PROBLEM TO SOLVE: Write out exactly the lines below from the one containing "Screen dimensions: 178x132" to the last, both ends kept, and nothing more; skip all pictures.

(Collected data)
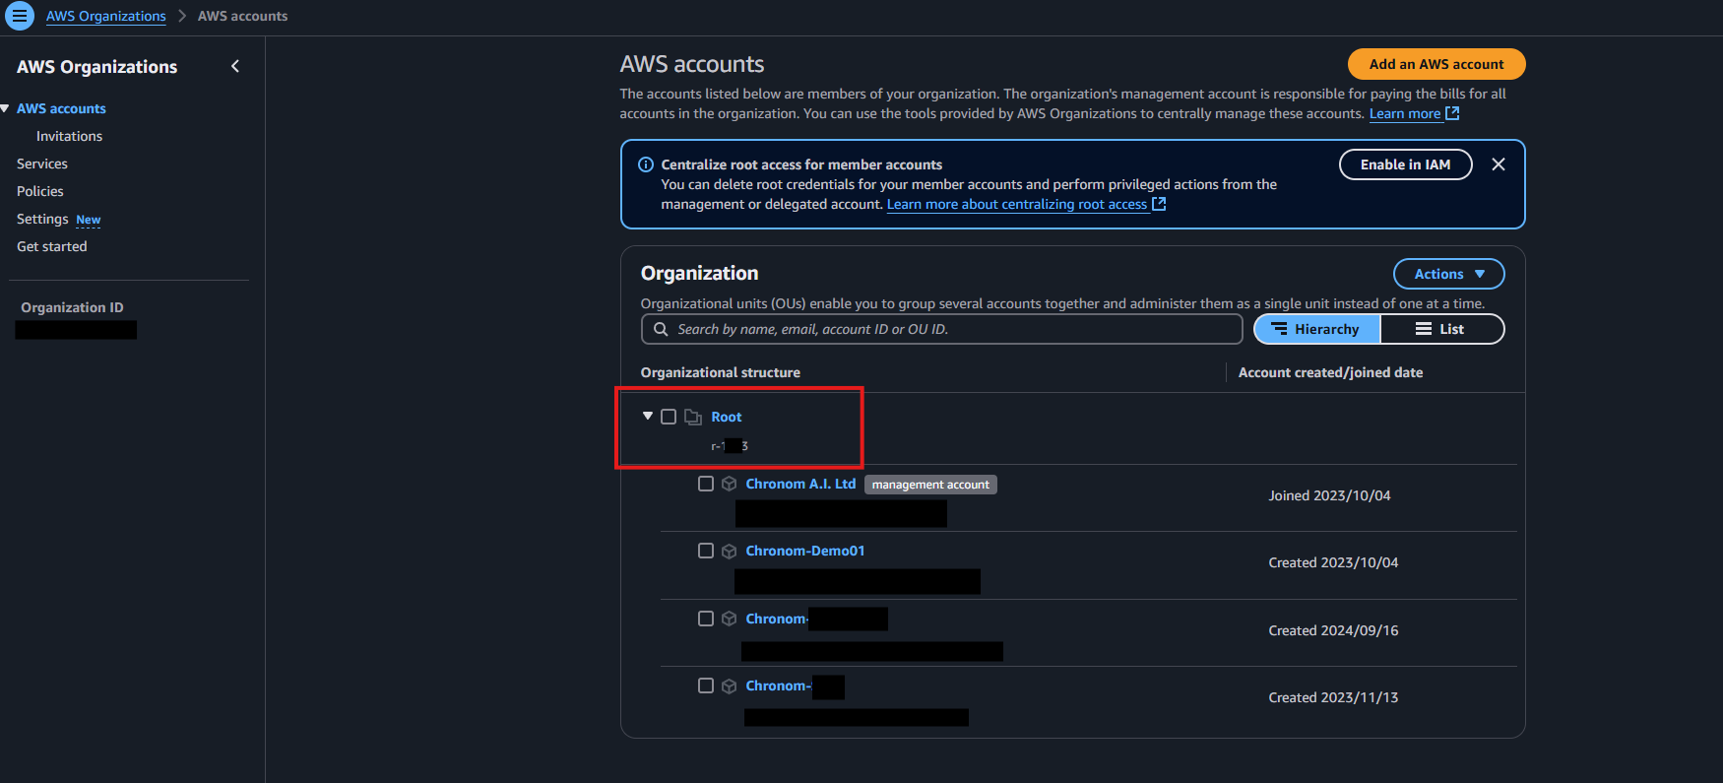Click the Chronom-Demo01 account cube icon
This screenshot has width=1723, height=783.
(730, 552)
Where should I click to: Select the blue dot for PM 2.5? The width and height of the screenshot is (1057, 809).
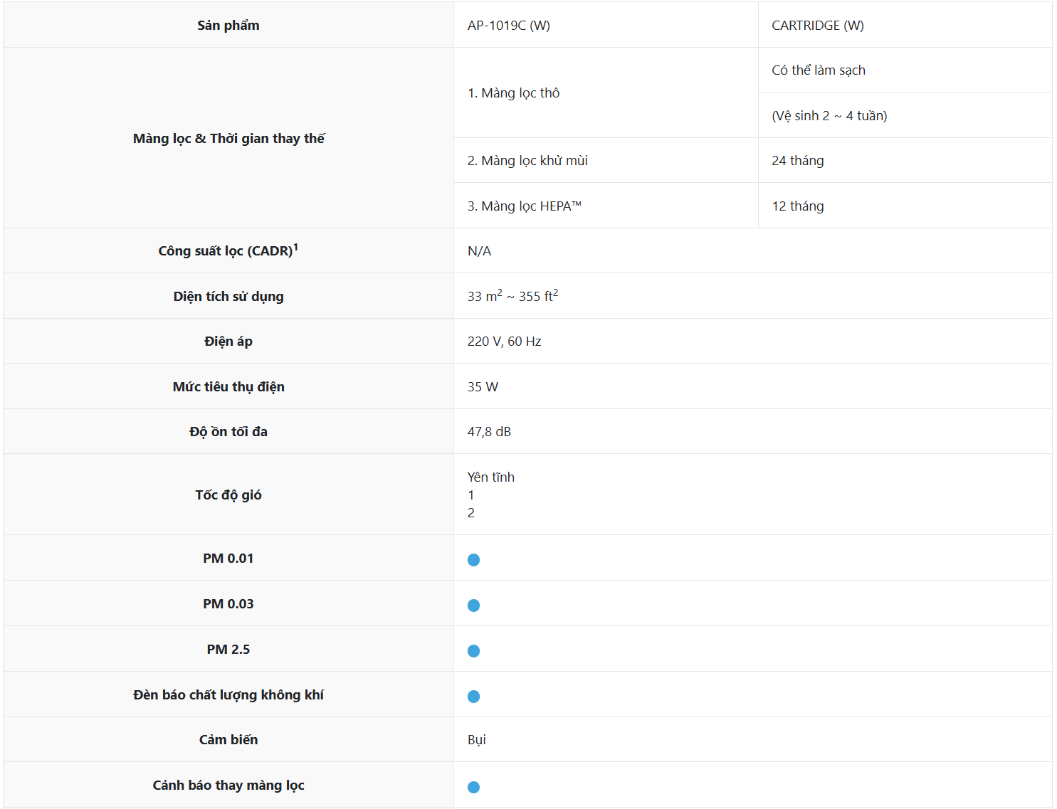(473, 651)
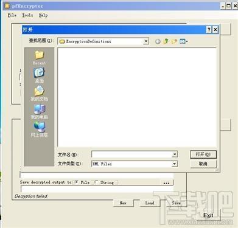
Task: Open the View menu icon
Action: click(x=184, y=41)
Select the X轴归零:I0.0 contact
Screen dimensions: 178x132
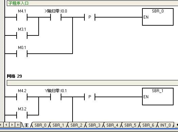point(56,17)
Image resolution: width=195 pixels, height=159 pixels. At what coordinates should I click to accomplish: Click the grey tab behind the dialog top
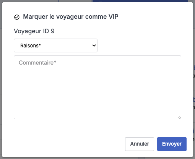75,1
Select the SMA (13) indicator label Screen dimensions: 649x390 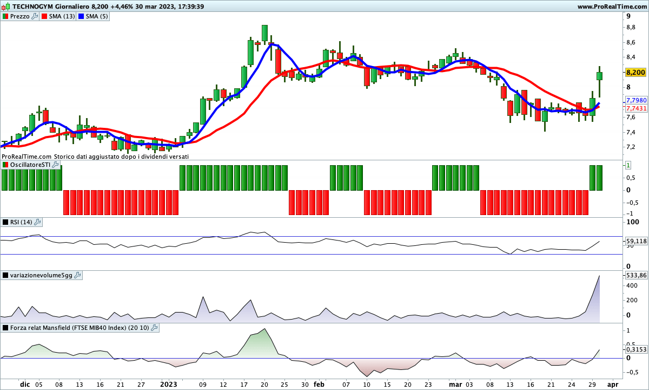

OUTPUT FOR THIS EXERCISE:
Screen dimensions: 178x132
point(56,17)
Image resolution: width=195 pixels, height=159 pixels. At what coordinates should I click to accomplish: Click the grey tab behind the dialog top
75,1
Select the SMA (13) indicator label Screen dimensions: 649x390 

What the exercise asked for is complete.